(Word and element location data)
= = = = = = =

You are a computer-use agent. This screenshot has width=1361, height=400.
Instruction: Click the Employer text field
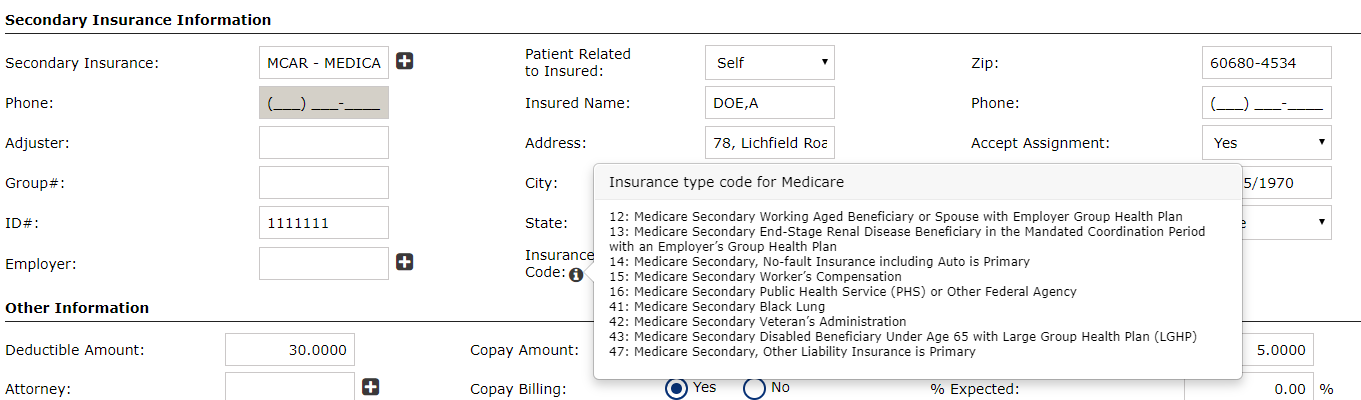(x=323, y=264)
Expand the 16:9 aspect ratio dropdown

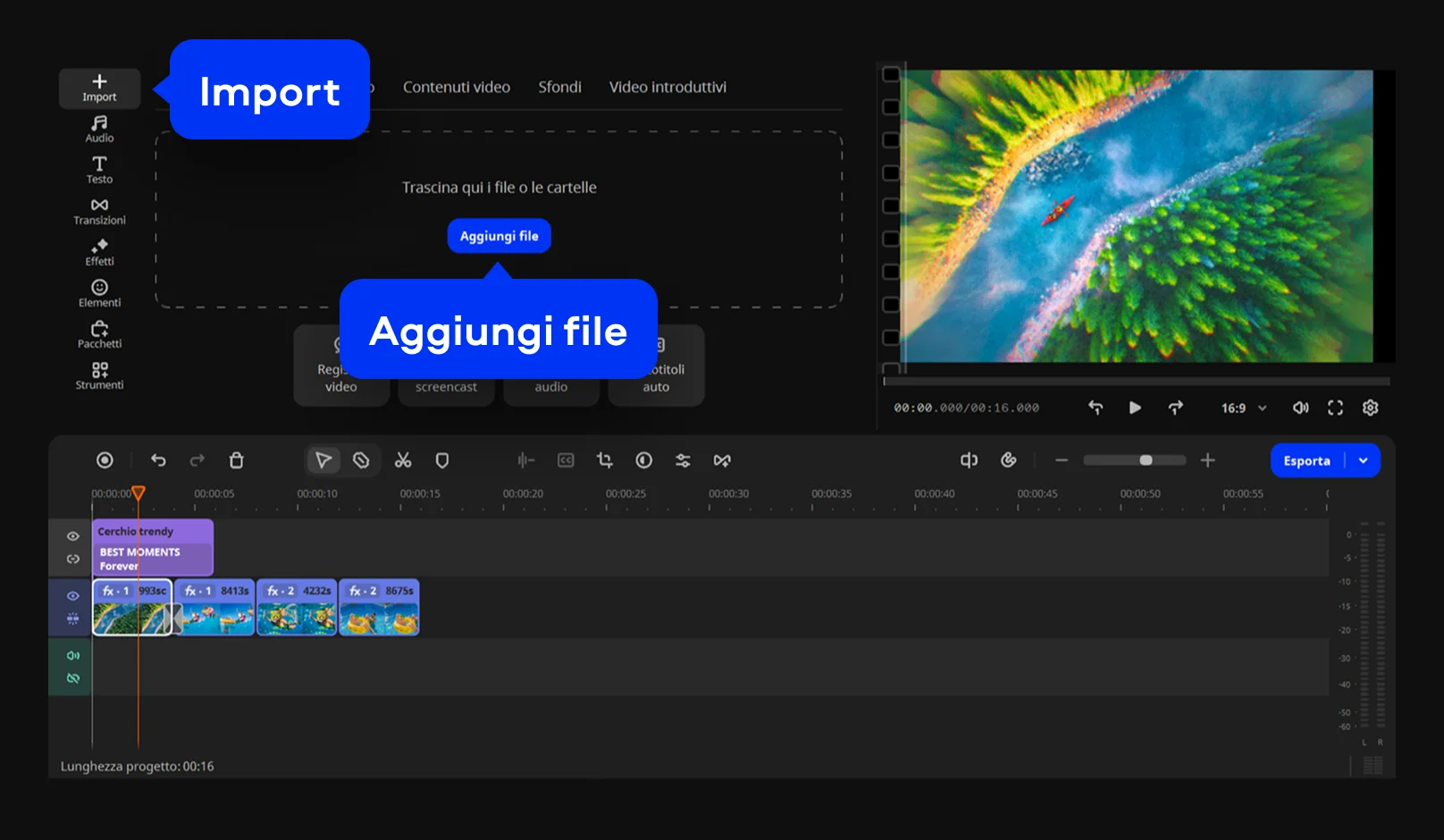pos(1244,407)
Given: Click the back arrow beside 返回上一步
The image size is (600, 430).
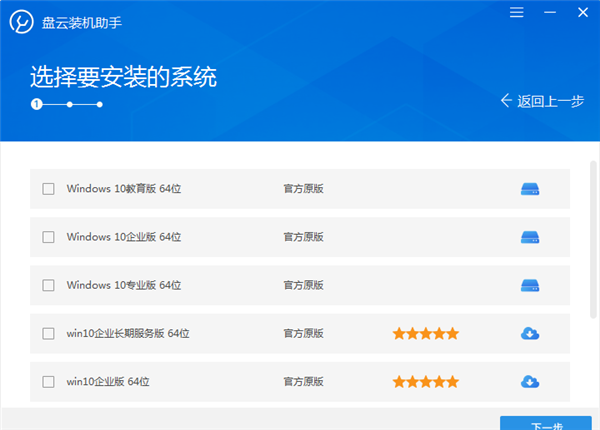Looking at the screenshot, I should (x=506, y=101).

= = = = = = =

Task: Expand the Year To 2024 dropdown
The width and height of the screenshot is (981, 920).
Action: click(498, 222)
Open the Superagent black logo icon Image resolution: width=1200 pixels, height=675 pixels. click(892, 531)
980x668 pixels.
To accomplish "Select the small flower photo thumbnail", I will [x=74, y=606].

= = = = = = =

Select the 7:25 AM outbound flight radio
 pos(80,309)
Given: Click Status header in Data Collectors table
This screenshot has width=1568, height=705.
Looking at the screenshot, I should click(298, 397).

= = = = = = =

Work to be completed
Rename "Click" to "Press" in the data from the line with "You are a computer-use" to the line with "Looking at the screenshot, I should (x=506, y=101).", then give those lines again with nothing else changed. Leave the pictures out.

Complete answer
You are a computer-use agent. This screenshot has width=1361, height=400.
Instruction: Press the Employer text field
(x=323, y=264)
Expand the 16:9 aspect ratio dropdown

pos(1244,407)
Given: Press the back arrow beside 返回上一步
The image size is (600, 430).
Looking at the screenshot, I should (x=506, y=101).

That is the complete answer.